(Collected data entries)

+--

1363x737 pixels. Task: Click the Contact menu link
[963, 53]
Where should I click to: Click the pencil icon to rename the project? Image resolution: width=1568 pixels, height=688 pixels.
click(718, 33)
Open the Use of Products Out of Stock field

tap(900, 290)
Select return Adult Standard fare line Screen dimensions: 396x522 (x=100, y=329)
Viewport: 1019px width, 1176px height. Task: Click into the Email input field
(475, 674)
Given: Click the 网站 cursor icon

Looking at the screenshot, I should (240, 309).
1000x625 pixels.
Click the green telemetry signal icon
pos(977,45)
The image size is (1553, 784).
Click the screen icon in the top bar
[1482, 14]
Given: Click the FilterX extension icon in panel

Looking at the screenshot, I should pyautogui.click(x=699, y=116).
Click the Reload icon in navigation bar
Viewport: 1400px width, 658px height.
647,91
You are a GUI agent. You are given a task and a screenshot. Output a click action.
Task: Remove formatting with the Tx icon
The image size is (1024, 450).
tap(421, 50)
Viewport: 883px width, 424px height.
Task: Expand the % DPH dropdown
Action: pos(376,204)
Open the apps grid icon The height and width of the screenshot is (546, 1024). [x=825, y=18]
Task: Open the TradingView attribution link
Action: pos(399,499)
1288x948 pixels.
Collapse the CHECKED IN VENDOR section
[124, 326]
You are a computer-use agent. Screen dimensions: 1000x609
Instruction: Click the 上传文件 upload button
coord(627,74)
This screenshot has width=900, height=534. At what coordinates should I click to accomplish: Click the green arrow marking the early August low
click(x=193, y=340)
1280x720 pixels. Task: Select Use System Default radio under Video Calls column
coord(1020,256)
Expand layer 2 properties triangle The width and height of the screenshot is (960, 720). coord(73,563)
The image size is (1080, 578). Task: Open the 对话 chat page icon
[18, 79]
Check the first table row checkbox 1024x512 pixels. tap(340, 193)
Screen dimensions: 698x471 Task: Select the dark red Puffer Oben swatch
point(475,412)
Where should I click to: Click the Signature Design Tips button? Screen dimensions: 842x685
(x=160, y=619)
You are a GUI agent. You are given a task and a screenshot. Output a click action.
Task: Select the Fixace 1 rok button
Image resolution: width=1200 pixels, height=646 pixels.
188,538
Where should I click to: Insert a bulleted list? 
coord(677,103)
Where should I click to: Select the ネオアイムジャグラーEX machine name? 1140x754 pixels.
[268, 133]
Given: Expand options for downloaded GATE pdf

+--

*PROBLEM*: The answer should contain every line of the data, unchanged.

*ANSWER SECTION*:
1363x737 pixels. Task: Click the Contact menu link
[963, 53]
Where should I click to: Click the pencil icon to rename the project? Image resolution: width=1568 pixels, height=688 pixels.
click(718, 33)
Open the Use of Products Out of Stock field

tap(900, 290)
Select return Adult Standard fare line Screen dimensions: 396x522 (x=100, y=329)
Viewport: 1019px width, 1176px height. Task: Click into the Email input field
(475, 674)
Given: Click the 网站 cursor icon

Looking at the screenshot, I should (240, 309).
1000x625 pixels.
Click the green telemetry signal icon
pos(977,45)
The image size is (1553, 784).
Click the screen icon in the top bar
[1482, 14]
Given: Click the FilterX extension icon in panel

Looking at the screenshot, I should pyautogui.click(x=699, y=116).
Click the Reload icon in navigation bar
Viewport: 1400px width, 658px height.
647,91
You are a GUI agent. You are given a task and a screenshot. Output a click action.
Task: Remove formatting with the Tx icon
The image size is (1024, 450).
tap(421, 50)
Viewport: 883px width, 424px height.
Task: Expand the % DPH dropdown
Action: pos(376,204)
Open the apps grid icon The height and width of the screenshot is (546, 1024). [x=825, y=18]
Task: Open the TradingView attribution link
Action: pos(399,499)
1288x948 pixels.
Collapse the CHECKED IN VENDOR section
[124, 326]
You are a computer-use agent. Screen dimensions: 1000x609
Instruction: Click the 上传文件 upload button
coord(627,74)
This screenshot has width=900, height=534. At what coordinates should I click to accomplish: Click the green arrow marking the early August low
click(x=193, y=340)
1280x720 pixels. Task: Select Use System Default radio under Video Calls column
coord(1020,256)
Expand layer 2 properties triangle The width and height of the screenshot is (960, 720). coord(73,563)
The image size is (1080, 578). Task: Open the 对话 chat page icon
[18, 79]
Check the first table row checkbox 1024x512 pixels. tap(340, 193)
Screen dimensions: 698x471 Task: Select the dark red Puffer Oben swatch
point(475,412)
Where should I click to: Click the Signature Design Tips button? Screen dimensions: 842x685
(x=160, y=619)
You are a GUI agent. You are given a task and a screenshot. Output a click action.
Task: Select the Fixace 1 rok button
Image resolution: width=1200 pixels, height=646 pixels.
188,538
Where should I click to: Insert a bulleted list? 
coord(677,103)
Where should I click to: Select the ネオアイムジャグラーEX machine name? 1140x754 pixels.
[268, 133]
Given: Expand options for downloaded GATE pdf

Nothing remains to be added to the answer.